### WHAT YOU HAVE TO DO
Down to the final line, print the records below exactly and without pictures.

►

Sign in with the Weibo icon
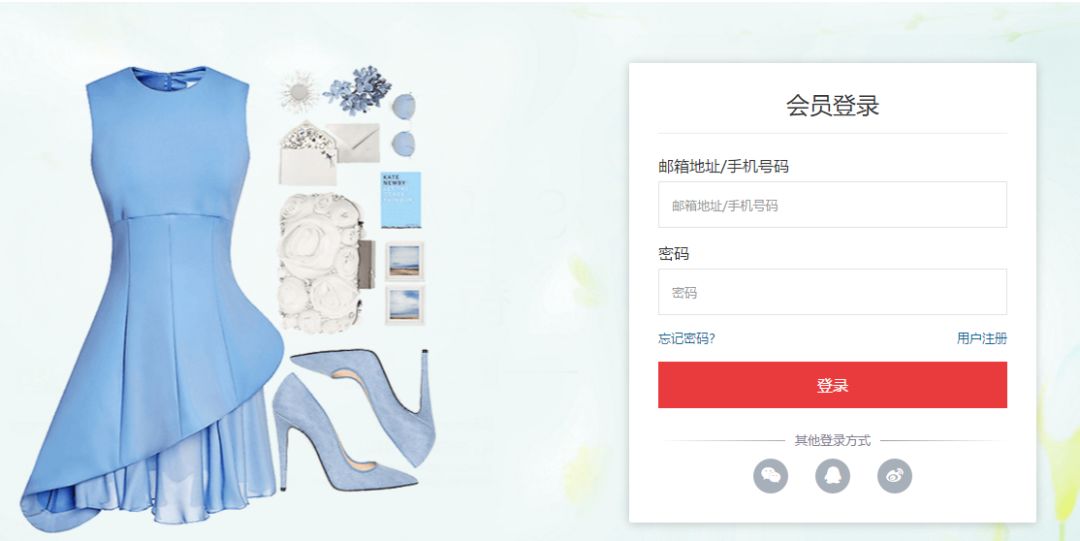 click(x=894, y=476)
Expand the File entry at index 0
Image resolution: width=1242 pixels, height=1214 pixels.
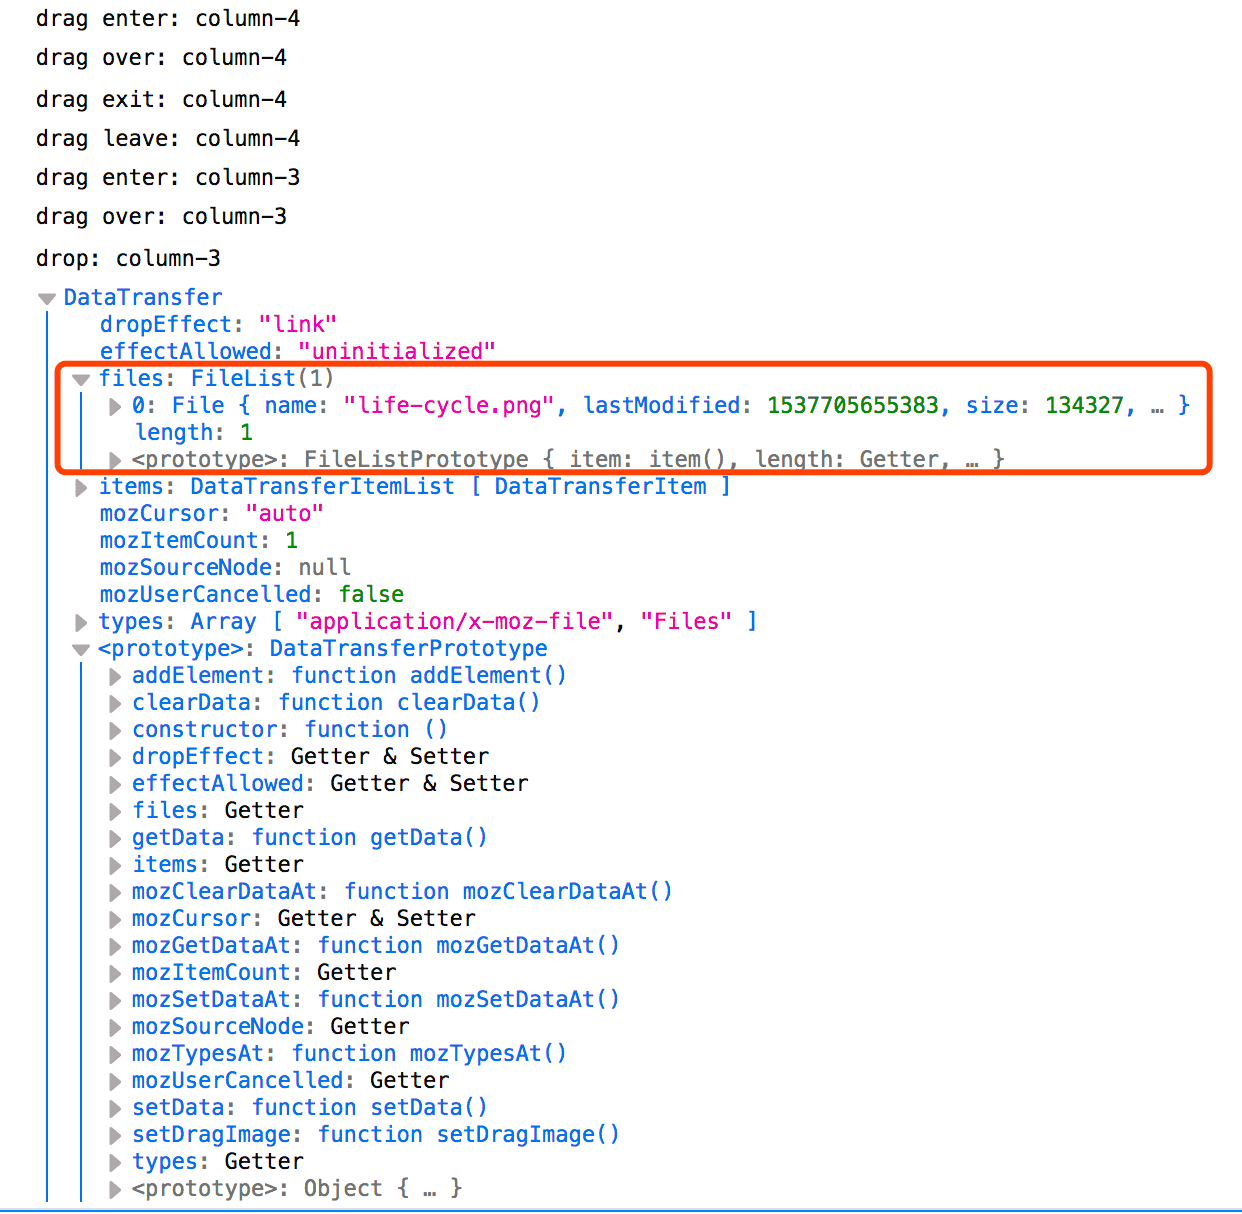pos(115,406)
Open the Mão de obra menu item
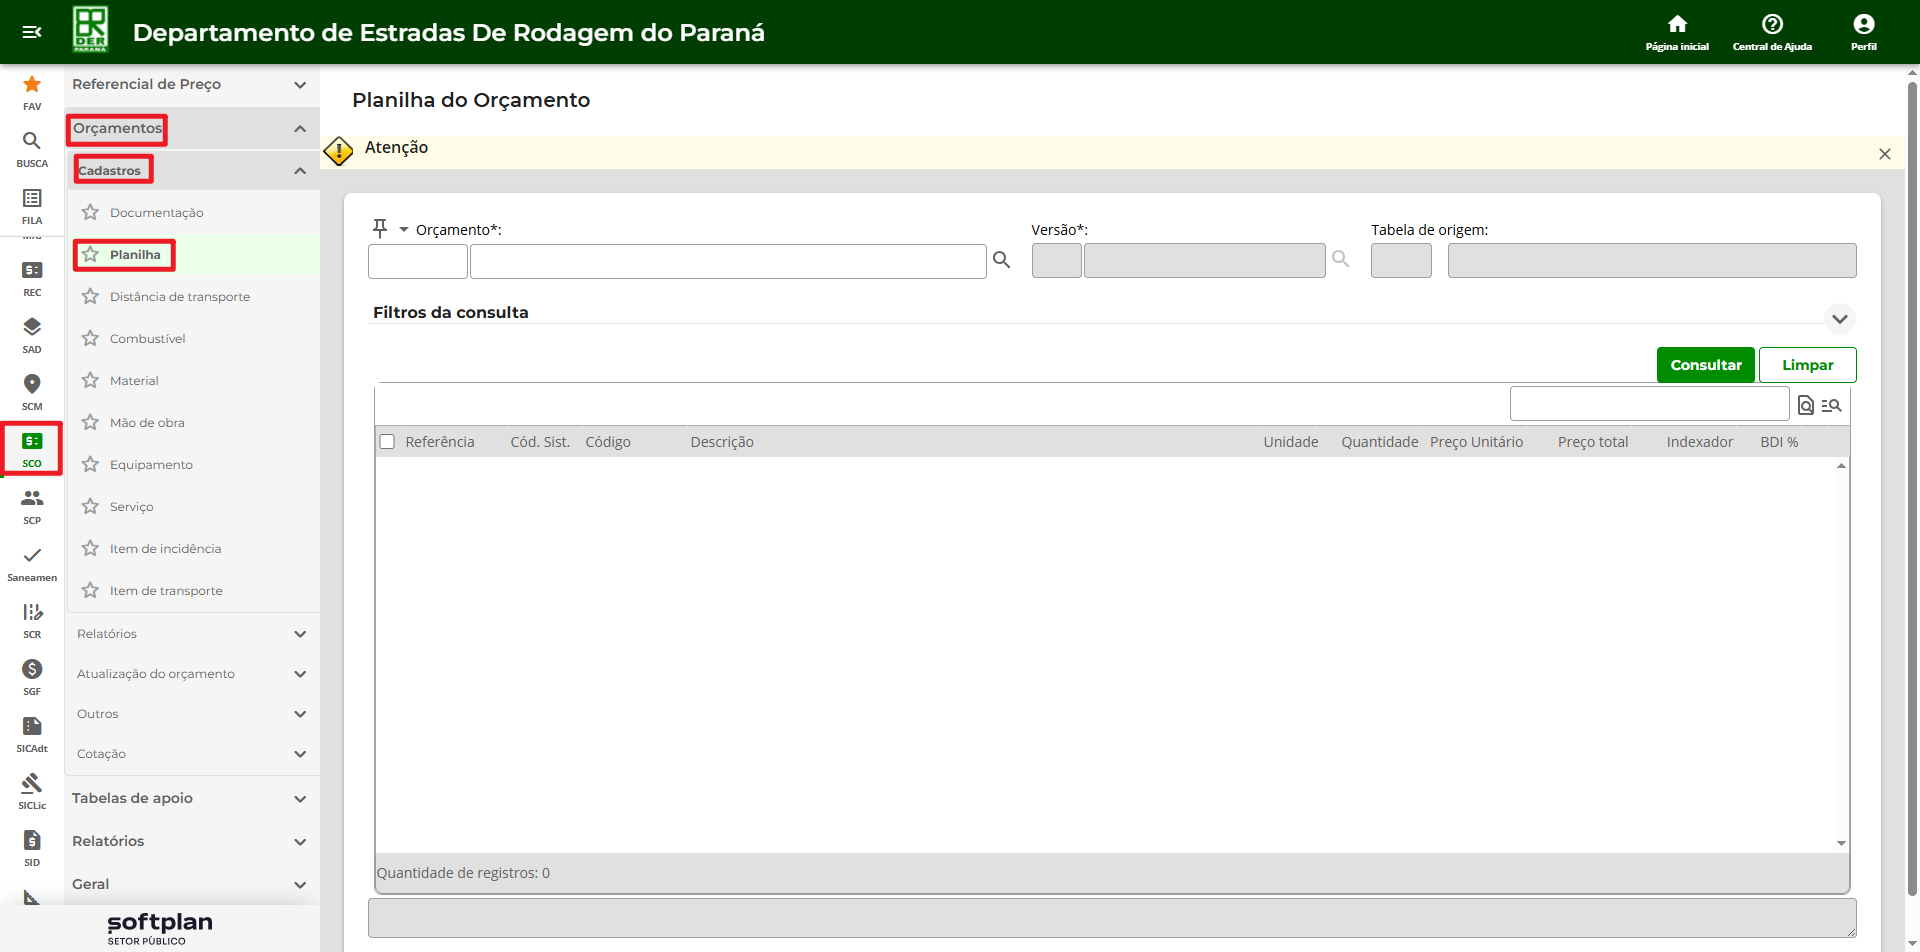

◄

### ANSWER
Sign in with the Weibo icon
 click(x=894, y=476)
Expand the File entry at index 0
Image resolution: width=1242 pixels, height=1214 pixels.
pos(115,406)
Open the Mão de obra menu item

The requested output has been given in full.